Zhen Ci Yan Jiu 2010 Apr;35(2):129-33
Department of Rehabilitation, Acu-moxibustion and Massage, Shenzhen Second Hospital of Chinese Medicine, Shenzhen 518034, China.
Objective: To observe the therapeutic effect of acupuncture combined with blood-letting therapy for knee osteoarthritis (KOA) and to analyze the synergism of the blood-letting therapy.

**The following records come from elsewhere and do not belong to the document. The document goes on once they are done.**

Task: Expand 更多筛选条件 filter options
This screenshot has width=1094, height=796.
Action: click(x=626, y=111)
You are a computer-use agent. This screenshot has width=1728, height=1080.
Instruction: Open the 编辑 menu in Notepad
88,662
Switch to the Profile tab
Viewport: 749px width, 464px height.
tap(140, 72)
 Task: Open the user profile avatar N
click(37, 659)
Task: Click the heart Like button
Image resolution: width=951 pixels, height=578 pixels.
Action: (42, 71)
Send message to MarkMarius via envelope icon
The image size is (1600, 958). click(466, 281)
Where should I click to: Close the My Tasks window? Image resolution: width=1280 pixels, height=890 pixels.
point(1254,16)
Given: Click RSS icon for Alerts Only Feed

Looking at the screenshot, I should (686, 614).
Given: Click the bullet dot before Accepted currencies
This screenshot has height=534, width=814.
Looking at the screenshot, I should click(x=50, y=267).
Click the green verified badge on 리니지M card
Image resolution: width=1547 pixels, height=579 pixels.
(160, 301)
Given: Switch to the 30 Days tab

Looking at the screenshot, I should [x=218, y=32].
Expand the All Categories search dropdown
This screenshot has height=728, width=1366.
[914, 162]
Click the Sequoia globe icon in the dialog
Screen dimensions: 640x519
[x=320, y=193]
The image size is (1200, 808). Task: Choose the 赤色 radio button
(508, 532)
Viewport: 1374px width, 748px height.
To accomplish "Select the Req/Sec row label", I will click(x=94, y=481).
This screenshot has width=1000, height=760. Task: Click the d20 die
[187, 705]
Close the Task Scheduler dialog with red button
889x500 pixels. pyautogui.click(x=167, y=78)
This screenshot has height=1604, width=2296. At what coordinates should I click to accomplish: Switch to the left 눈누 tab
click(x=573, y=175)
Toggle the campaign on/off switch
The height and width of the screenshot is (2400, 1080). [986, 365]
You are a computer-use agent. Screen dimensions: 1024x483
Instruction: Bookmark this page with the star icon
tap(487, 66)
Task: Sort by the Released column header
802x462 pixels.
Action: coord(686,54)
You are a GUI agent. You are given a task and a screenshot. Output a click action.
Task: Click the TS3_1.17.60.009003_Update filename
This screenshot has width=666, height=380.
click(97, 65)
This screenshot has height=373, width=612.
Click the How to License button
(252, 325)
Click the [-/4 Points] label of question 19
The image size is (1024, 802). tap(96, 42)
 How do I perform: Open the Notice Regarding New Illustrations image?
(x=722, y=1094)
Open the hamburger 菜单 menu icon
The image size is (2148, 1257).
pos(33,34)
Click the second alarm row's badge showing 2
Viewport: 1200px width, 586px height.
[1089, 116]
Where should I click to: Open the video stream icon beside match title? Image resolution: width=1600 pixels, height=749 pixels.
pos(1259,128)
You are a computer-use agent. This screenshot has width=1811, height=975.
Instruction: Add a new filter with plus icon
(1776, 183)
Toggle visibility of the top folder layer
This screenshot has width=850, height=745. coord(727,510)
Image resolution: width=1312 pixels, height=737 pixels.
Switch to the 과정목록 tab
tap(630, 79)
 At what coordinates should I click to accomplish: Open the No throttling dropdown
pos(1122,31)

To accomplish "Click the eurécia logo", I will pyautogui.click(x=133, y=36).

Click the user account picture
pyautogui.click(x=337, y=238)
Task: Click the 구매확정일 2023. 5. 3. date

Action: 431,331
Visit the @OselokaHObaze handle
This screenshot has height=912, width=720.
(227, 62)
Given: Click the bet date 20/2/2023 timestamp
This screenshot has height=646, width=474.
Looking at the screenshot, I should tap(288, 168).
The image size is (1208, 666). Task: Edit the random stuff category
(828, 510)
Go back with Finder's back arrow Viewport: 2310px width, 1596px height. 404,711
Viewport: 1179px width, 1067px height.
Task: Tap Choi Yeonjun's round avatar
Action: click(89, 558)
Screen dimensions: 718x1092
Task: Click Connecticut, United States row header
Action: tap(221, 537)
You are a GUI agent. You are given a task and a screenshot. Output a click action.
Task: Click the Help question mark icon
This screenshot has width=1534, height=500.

Methods: Sixty-three cases of KOA patients were randomized into a treatment group (n=31) and a control group (n=32). Patients of treatment group were treated with routine acupuncture at Ashi-points, Dubi (ST 35) and Neixiyan (EX-LE 4), Zusanli (ST 36), Yanglingquan (GB 34), etc. on the affected side, 3 times a week for 4 weeks, in combination with blood-letting (at the superficial veins around popliteal fossa) once a week for 4 weeks. Patients of control group were treated with routine acupuncture only. Western Ontario and McMaster Universities osteoarthritis index scores (WOMAC) and clinical therapeutic effects served as the objective indexes for evaluating the efficacy of blood-letting therapy.
Results: After the treatment, of the 32 and 31 KOA patients in control and treatment groups, 4 (12.50%) and 5 (16. 13) were under control in their symptoms, 14 (43.75%) and 17(54.84%) experienced marked improvement, 10 (31.25%) and 6 (19.35%) had an improvement, and 4 (12.50%) and 3 (9.68%) were failed, with the total effective rates being 87.50% and 90.32% respectively. No significant difference was found between the two groups in the therapeutic effect (P > 0.05). In comparison with pre-treatment, WOMAC scores, pain index, and physiological integral scores in treatment and control groups after the first and the last treatment decreased significantly (P < 0.001), and their joint stiffness index of the last treatment also lowered considerably (P < 0.001). The difference values of the integral scores between post- and pre-treatment in WOMAC, pain index, and physiological function of treatment group were remarkably higher than those of control group (P < 0.05).
Conclusion: Acupuncture combined with blood-letting therapy can effectively improve KOA patients' physiological function and reduce joint pain especially in the early stage.